Fonte: UOL
10/04/24
Hélen Freitas
Repórter Brasil
10/04/2024 04h00
Antipulgas, carrapatos, insetos e formigas: essas são as palavras-chave usadas na venda ilegal do agrotóxico Regent 800 WG no Mercado Livre e no Magazine Luiza, dois dos maiores marketplaces do país.
Uma investigação da Repórter Brasil encontrou esse e outros agrotóxicos sendo comercializados ilegalmente nas plataformas. Os anúncios são de responsabilidade de terceiros, mas especialistas criticam os sites por falta de monitoramento e não exclusão das ofertas.

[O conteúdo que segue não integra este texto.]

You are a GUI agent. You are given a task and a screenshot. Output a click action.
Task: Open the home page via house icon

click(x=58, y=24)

A legislação brasileira determina que a venda de agrotóxicos só pode ser feita a partir da apresentação de uma receita assinada por um engenheiro agrônomo ou técnico agrícola, e em estabelecimentos comerciais registrados junto aos órgãos agropecuários estaduais e que tenham licença ambiental para a comercialização desses produtos. Além disso, o Mercado Livre assinou um acordo com o Ministério Público se comprometendo a coibir esse tipo de anúncio.

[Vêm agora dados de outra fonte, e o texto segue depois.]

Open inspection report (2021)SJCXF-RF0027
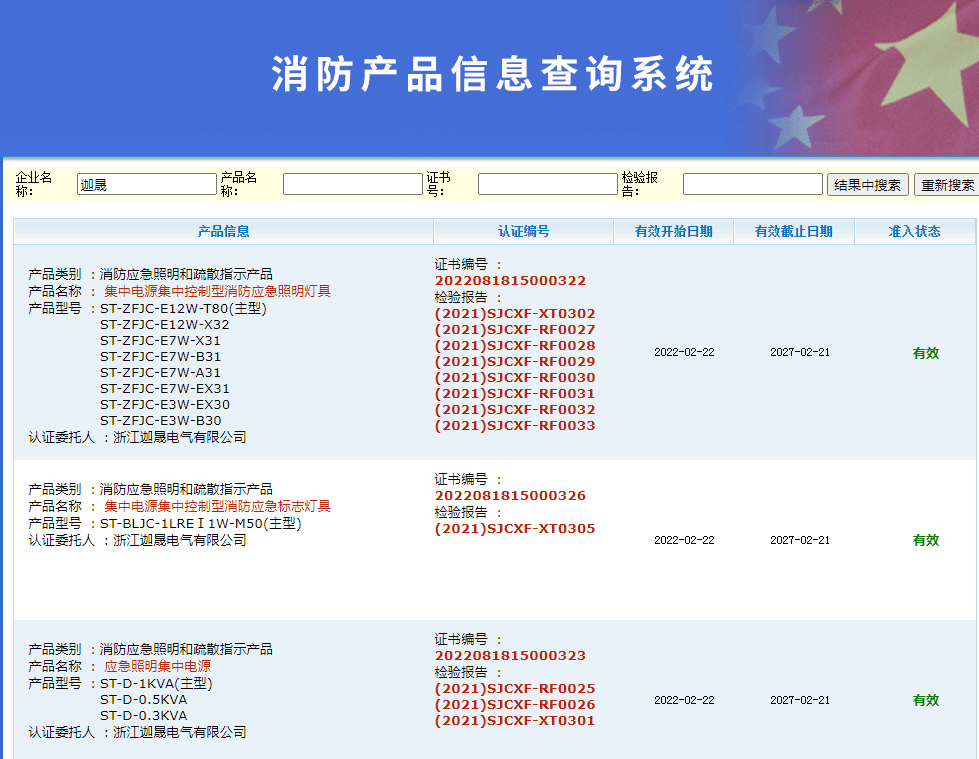979x759 pixels. coord(515,330)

Fabricado pela Basf, o Regent é destinado exclusivamente ao uso em lavouras. Seu ingrediente principal, o fipronil, é classificado como possivelmente cancerígeno pela Agência de Proteção Ambiental dos Estados Unidos. Devido ao seu efeito mortal às abelhas, foi banido na União Europeia e teve alguns dos seus usos suspensos no Brasil este ano pelo Ibama.
Ao anunciar agrotóxicos como produtos para uso doméstico de dedetização ou até mesmo um antipulgas para cães e gatos, os vendedores conseguem driblar essas regras. Isso porque algumas das substâncias utilizadas para a formulação de agrotóxicos, como o próprio fipronil, são as mesmas usadas em outros produtos do dia a dia e não precisam de receituário.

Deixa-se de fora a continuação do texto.